> **Page text**
== Segment start ==
On June 28, 2012, the Supreme Court upheld the Patient Protection and Affordable Care Act (ACA) as constitutional, meaning the law is legal and will mostly be implemented as originally written. Many experts predict that the ACA will have a concrete impact on every American individual, but what about communities and community work? As states strive to meet upcoming ACA implementation deadlines, how will place-based initiatives and their constituents be affected?
- Community Transformation Grants (CTG) are intended to combat health disparities and chronic illness by empowering local communities to recognize and address social determinants of health outcomes. Grantees will focus on reducing health disparities and chronic disease rates through targeted disease prevention and health promotion initiatives. CTG is also dedicated to supporting and expanding evidence-based strategies. Roughly $103 million CTG funds have been awarded thus far. Grantees for the small communities program will be announced in September 2012. See here for more information about CTG.
- The National Prevention, Health Promotion and Public Health Council, an inter-agency coalition of 17 federal departments, models the cross-sector collaboration that many place-based initiatives also operationalize. The Council’s first report, National Prevention Strategy: America’s Plan for Better Health and Wellness, highlights four strategic directions for prevention-oriented work, listed below, and serves as a guide for how communities can implement prevention strategies.
Strategic Directions for Prevention-Oriented Work:
- Healthy and safe community environment
- Clinical and community preventive services
- Empowered people
- Elimination of health disparities
The National Prevention Strategy has also defined seven priorities:
- Tobacco Free Living
- Preventing Drug Abuse and Excessive Alcohol Use
- Health Eating
- Active Living
- Injury and Violence Free Living
- Reproductive and Sexual Health
- Mental and Emotional Well-Being
- In order to maintain their tax-exempt status, non-profit hospitals will now be required to conduct a periodic community health needs assessment and demonstrate concrete action to address identified needs. The needs assessment process must be public knowledge and will provide opportunities for place-based initiatives and community organizations to partner with local hospitals.
== Segment end ==
> **Information**
== Segment start ==
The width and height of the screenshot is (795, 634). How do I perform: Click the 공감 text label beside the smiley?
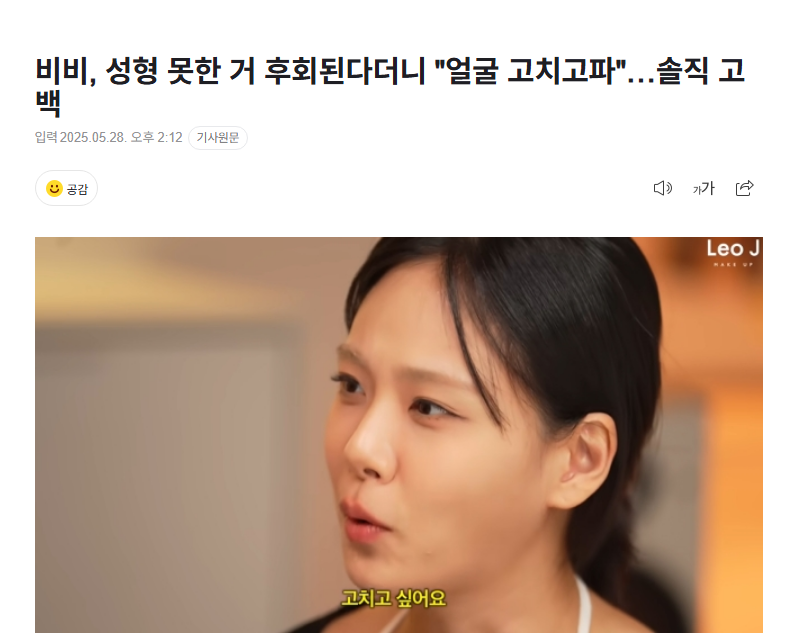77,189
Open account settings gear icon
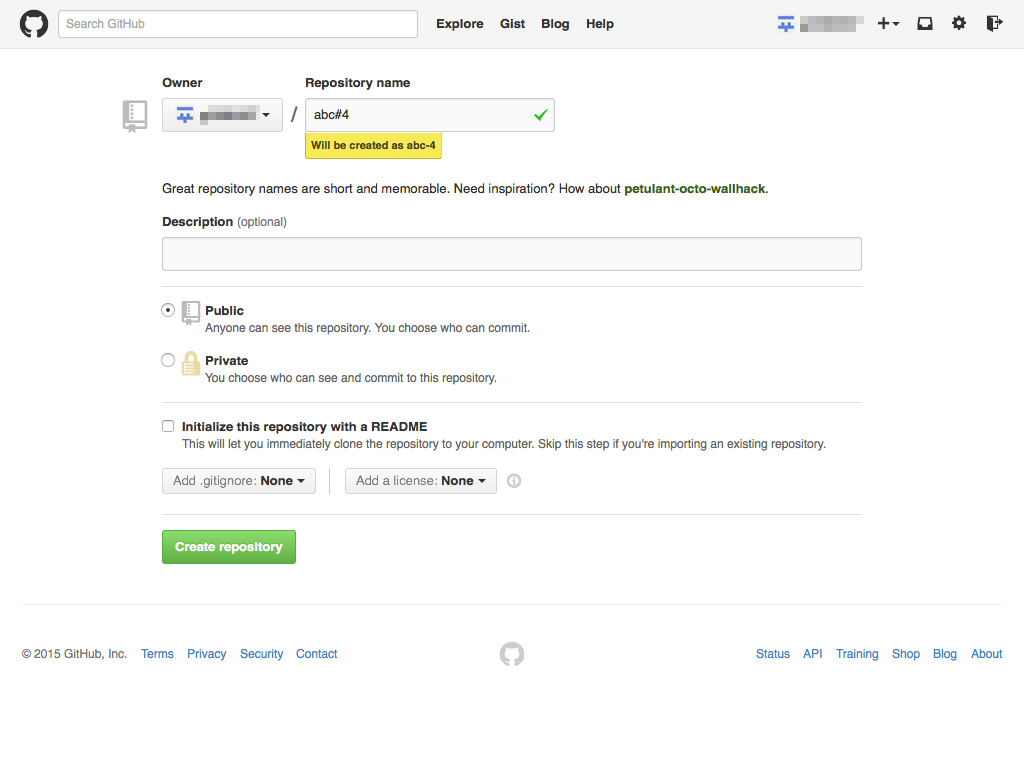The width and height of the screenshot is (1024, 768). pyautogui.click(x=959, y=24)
== Segment end ==
== Segment start ==
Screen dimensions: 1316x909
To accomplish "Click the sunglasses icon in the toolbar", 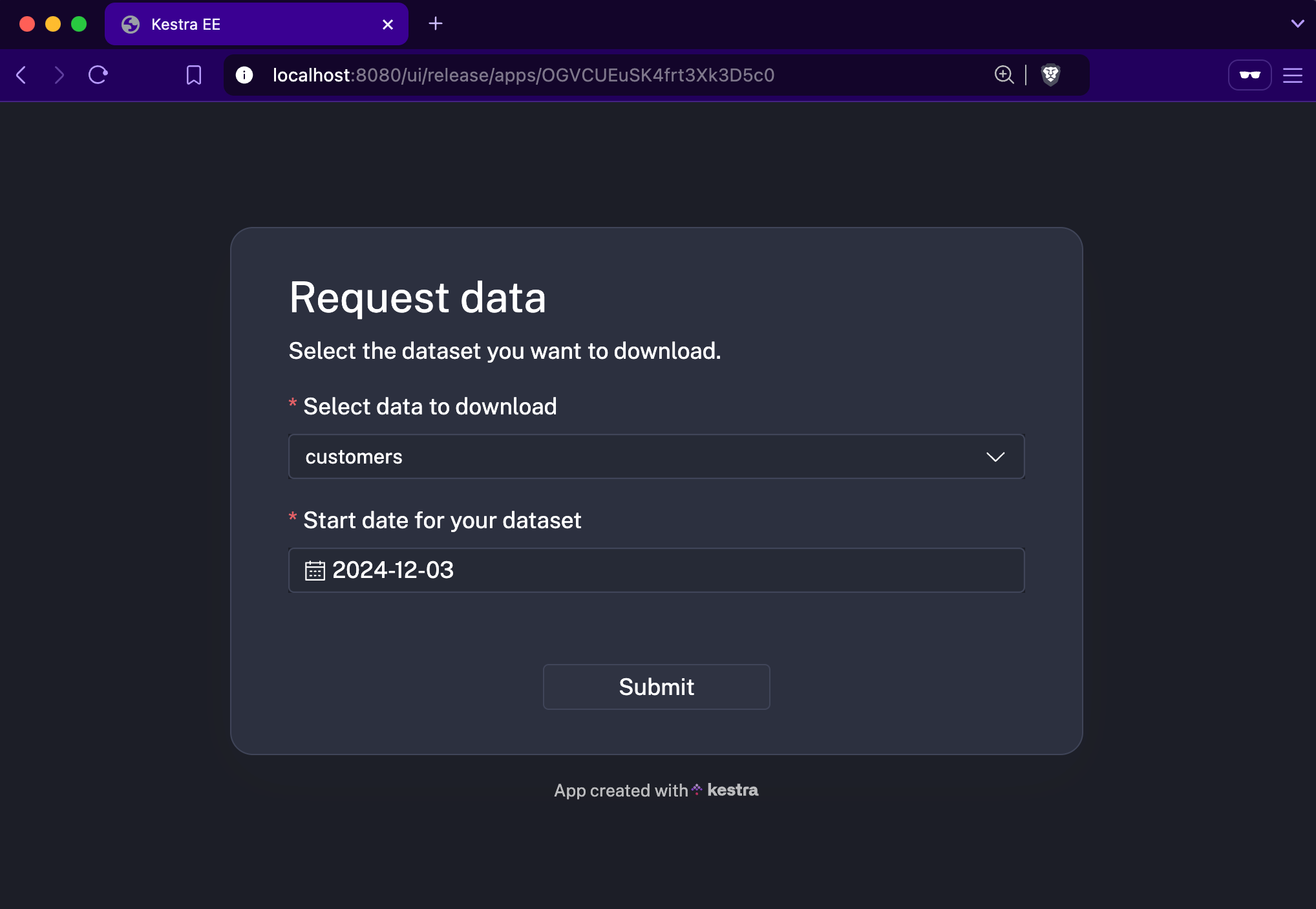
== Segment end ==
> **Work to complete**
Using the text on the Affordable Care Act, answer these questions.
(a) On what date did the Supreme Court uphold the law?
(b) How many federal departments make up the National Prevention, Health Promotion and Public Health Council?
(c) What must non-profit hospitals now do to keep their tax-exempt status?

> **Response**
(a) June 28, 2012
(b) 17
(c) They must conduct a periodic community health needs assessment and demonstrate concrete action to address the needs it identifies.